Com muito humor e enorme capacidade de observação, ele compartilha suas impressões do país no Instagram, onde ele tem 420 mil seguidores. Até para falar mal parece que fala bem. Não é o único. Há um nicho para influenciadores de outros países que vivem no Brasil. Em sua última passagem pelo Brasil, Emmanuel Macron recebeu o comediante conterrâneo Paul Cabannes, que tinha uma questão diplomática: reivindicar a proibição de croissant recheado no Brasil. O presidente comprou a brincadeira, disse que a França permite apenas manteiga, mas seria difícil coibir o contrabando.

O inglês Nick traduz a alma brasileira, mas com um sotaque carioca, pelo fato de morar por aqui. Mesmo as questões que podem irritar quem mora em outros estados ficam mais palatáveis pela forma leve e divertida com que ele descreve a informalidade, os atrasos em compromisso sociais e profissionais, o ketchup na pizza. Às vezes, acho que o gringo deveria sofrer uma intervenção para não achar que somos todos assim. Ketchup na pizza já demais para nossa reputação.

Mas o que me mantém fiel às suas postagens é o amor e o deslumbramento com o qual ele descreve o brasileiro, que me faz olhar com mais carinho o que o cotidiano mascara por sua crueza. Para ele, somos gentis, engraçados, carinhosos, amigáveis e o povo mais asseado do universo. Nossa comida tem mais personalidade, nossa música é mais vibrante, nossa dança mais alegre, nosso sol mais quente.

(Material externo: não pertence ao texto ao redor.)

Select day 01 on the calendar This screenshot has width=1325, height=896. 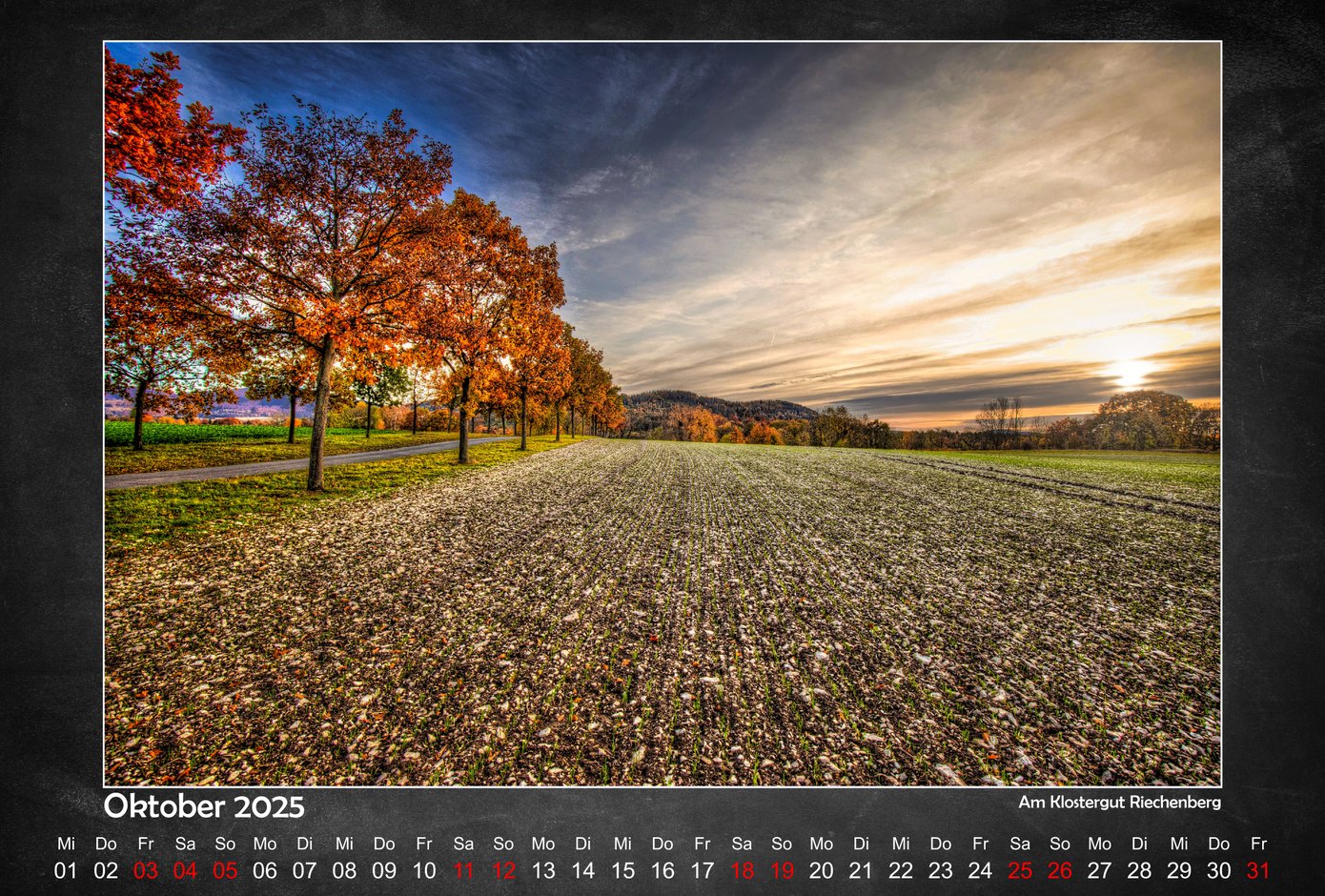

Ele diz que aprendeu a elogiar as pessoas, costume que não tinha. Emociona-se a cada descoberta, adotou o rodinho na pia, o abraço e o beijo como cumprimento, o banho duas vezes por dia, descobriu o feijão no pote de sorvete, a cerveja quase congelada, o churrasco aos domingos. Se encanta com a nossa língua e seu universo de gírias e expressões – há um vídeo inteiro sobre as dezenas de significados da palavra “opa”. E ama a capacidade que temos de nos comunicar por memes.

Não sei se é pelo momento de revisitar o passado para tentar salvar o futuro, tem sido difícil ver além dos nossos problemas. Acompanhar o olhar estrangeiro de Nick me ajuda a lembrar que apesar de tudo, no que temos de bom somos os melhores.